[Extracted entries — start]

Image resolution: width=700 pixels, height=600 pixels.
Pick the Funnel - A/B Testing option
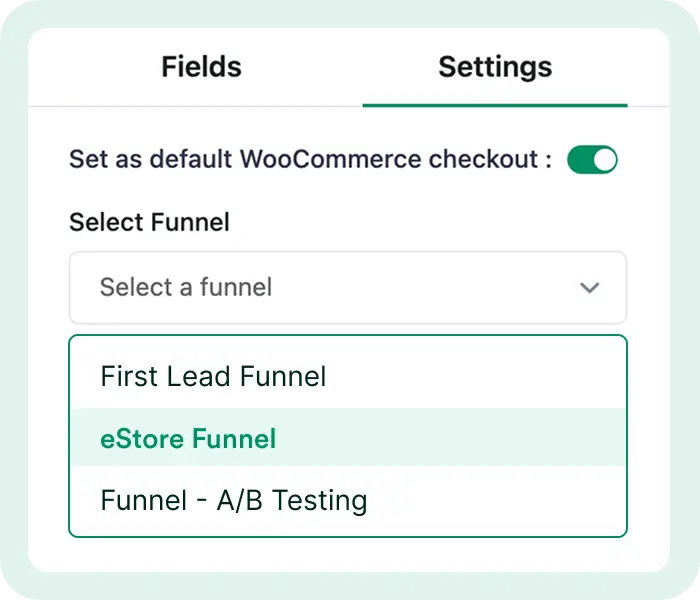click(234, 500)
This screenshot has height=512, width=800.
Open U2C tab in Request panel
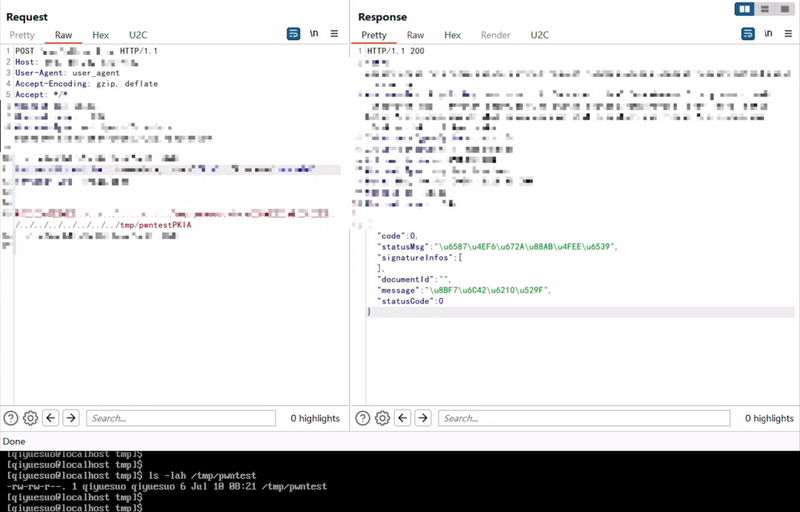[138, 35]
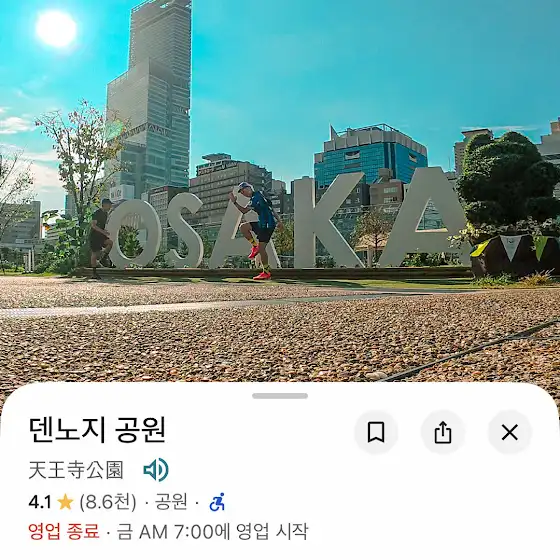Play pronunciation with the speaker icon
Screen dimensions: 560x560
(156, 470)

[Extracted entries — finish]

§ Work required
Pictures stay out, but every record above is to be returned exactly.

§ Completed task
Image resolution: width=700 pixels, height=600 pixels.
Pick the Funnel - A/B Testing option
click(234, 500)
This screenshot has height=512, width=800.
Open U2C tab in Request panel
[138, 35]
Play pronunciation with the speaker icon
Screen dimensions: 560x560
(156, 470)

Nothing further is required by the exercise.